Last year, Florida had asked that the federal government to more than double that funding to $4.5 billion. But the Centers for Medicare and Medicaid Services granted the state only $2.17 billion. CMS also told the state that the authority for that payment was only being extended into 2015, not the three years sought by the state.

CMS, in a letter to the state, said the one-year extension would give hospitals "stability" as Florida transitions its statewide Medicaid program to "managed care, while allowing the state to move toward a significantly reformed Medicaid payment system." Managed care organizations provide benefits to Medicaid enrollees.

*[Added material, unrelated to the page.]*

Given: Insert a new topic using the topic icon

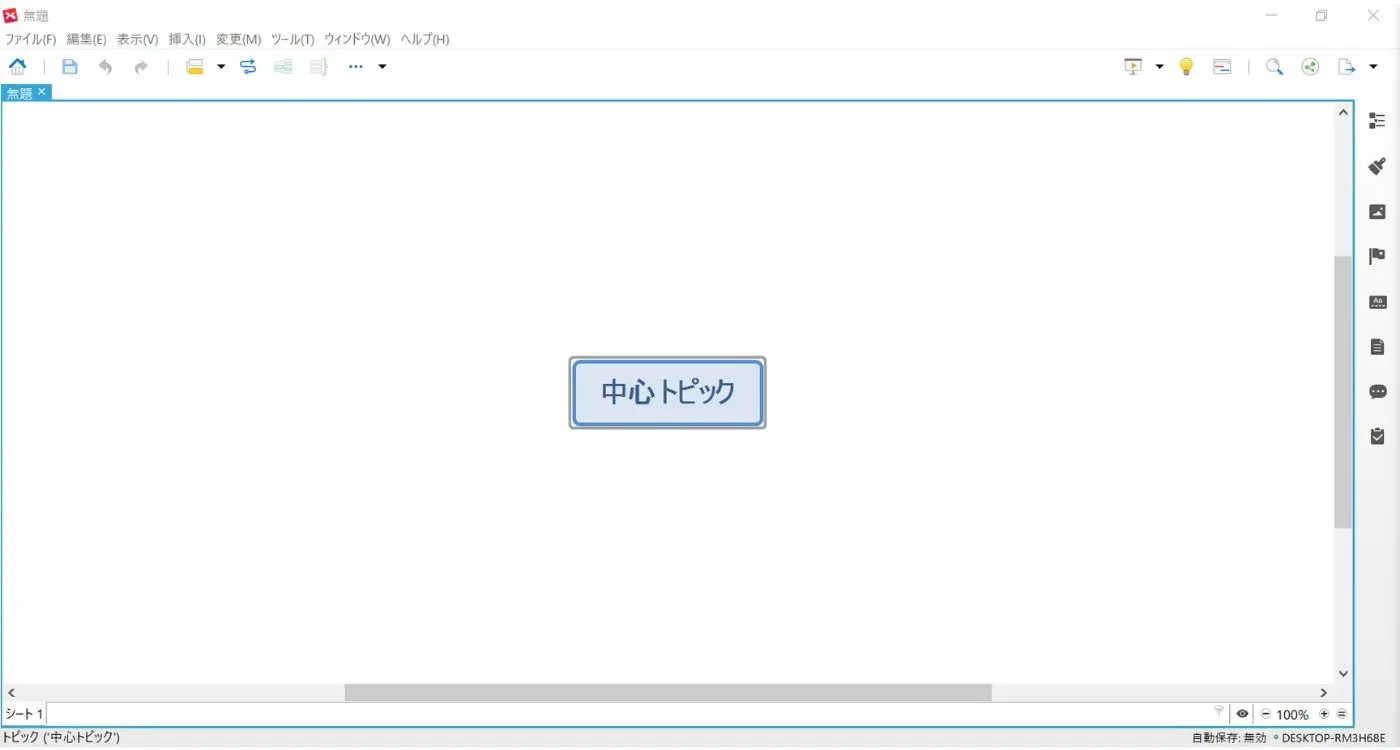Looking at the screenshot, I should coord(195,66).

While Florida will ask for another extension of the funding authority, Alker said she believes that CMS' refusal in 2014 to extend the funding authority for more than a year "was a signal by the federal government that they're not going to extend this [program] in its current form when there is Medicaid expansion on the table, and your state is rejecting it."

But the Florida Hospital Association's Reuben said, "I don't see this as the federal government trying to push Florida toward Medicaid expansion."

A 'hole in the budget'

However, Reuben also said that the fact that the funding expires next summer, after the legislature meets to set the budget in March, introduces uncertainty into those budget calculations because legislators won't know whether that $2 billion will be replaced by CMS next year.

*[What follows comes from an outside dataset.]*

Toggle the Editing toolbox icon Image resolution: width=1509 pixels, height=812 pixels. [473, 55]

"Leaving that hole in the budget is a problem," Reuben said.

Even with that funding, there is another $3 billion in uncompensated care provided by hospitals that could be offset by expanding Medicaid, he said.

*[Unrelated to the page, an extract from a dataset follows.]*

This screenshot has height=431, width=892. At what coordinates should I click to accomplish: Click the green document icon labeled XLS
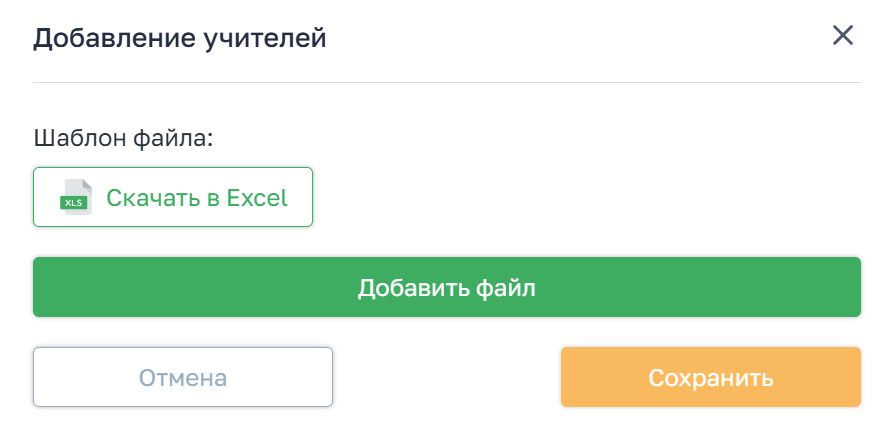pyautogui.click(x=76, y=197)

Josh Archambault, a senior fellow at the Foundation for Government Accountability, was highly skeptical that Florida would join the ranks of 27 states and the District of Columbia that have expanded Medicaid.

"Florida would not be in my top third of states that I would expect to expand next year," Archambault said. "In Florida, everything has to go through the legislature."

In the recent fall elections, Gov. Rick Scott won re-election and Republicans retained control of both houses in the legislature, which in the past has refused to adopt Medicaid expansion.

Scott, who originally opposed expansion, later nominally supported it, but hasn't lobbied the legislature to adopt it. When asked for his current position on Medicaid expansion, a Scott spokeswoman, Jeri Bustamante, said only, "We are proud that we already have historic Medicaid reforms in Florida. We received a waiver from the federal government to make our systems more accessible and affordable to low-income people who most need access to high-quality medical care."

Archambault, whose foundation is based in Florida, said legislators there have told him they want to protect beneficiaries already covered by Medicaid, and oppose expanding the program to able-bodied, working age adults.

He also said legislators are "closely watching" the actions of the Republicans in Congress to see if they move to reduce the federal government's funding for the newly eligible under Medicaid, which would reduce the incentive to adopt expansion.

Archambault said, "I don't think that all of a sudden a wild swing is going to happen" in Florida.